Provable Benefits of In-Tool Learning for Large Language Models
This work addresses scalability issues in AI for developers and researchers by providing theoretical and empirical evidence for tool-augmented workflows, though it is incremental as it builds on existing tool-use concepts.
The paper tackles the problem of limited factual recall in language models by demonstrating that in-tool learning (using external retrieval) allows for unbounded recall, while in-weight learning (memorization) is constrained by parameter count, with tool-using models outperforming memorizing ones in experiments.
Tool-augmented language models, equipped with retrieval, memory, or external APIs, are reshaping AI, yet their theoretical advantages remain underexplored.

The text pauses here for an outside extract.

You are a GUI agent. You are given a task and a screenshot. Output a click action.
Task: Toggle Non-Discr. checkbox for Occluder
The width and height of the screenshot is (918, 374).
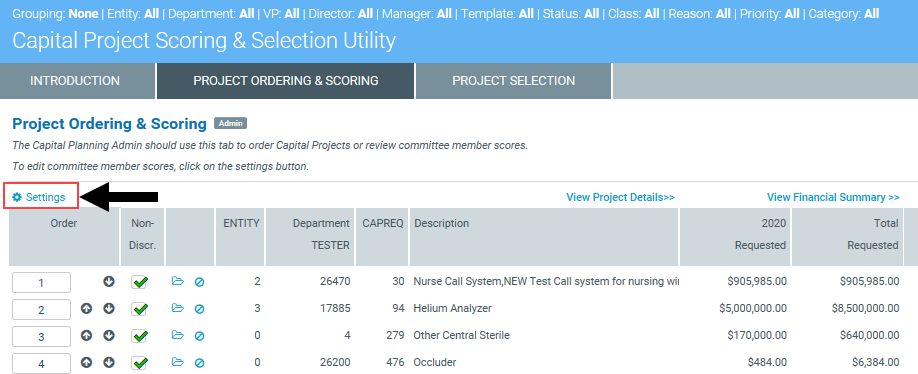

In this paper, we address this question by demonstrating the benefits of in-tool learning (external retrieval) over in-weight learning (memorization) for factual recall. We show that the number of facts a model can memorize solely in its weights is fundamentally limited by its parameter count. In contrast, we prove that tool-use enables unbounded factual recall via a simple and efficient circuit construction. These results are validated in controlled experiments, where tool-using models consistently outperform memorizing ones. We further show that for pretrained large language models, teaching tool-use and general rules is more effective than finetuning facts into memory. Our work provides both a theoretical and empirical foundation, establishing why tool-augmented workflows are not just practical, but provably more scalable.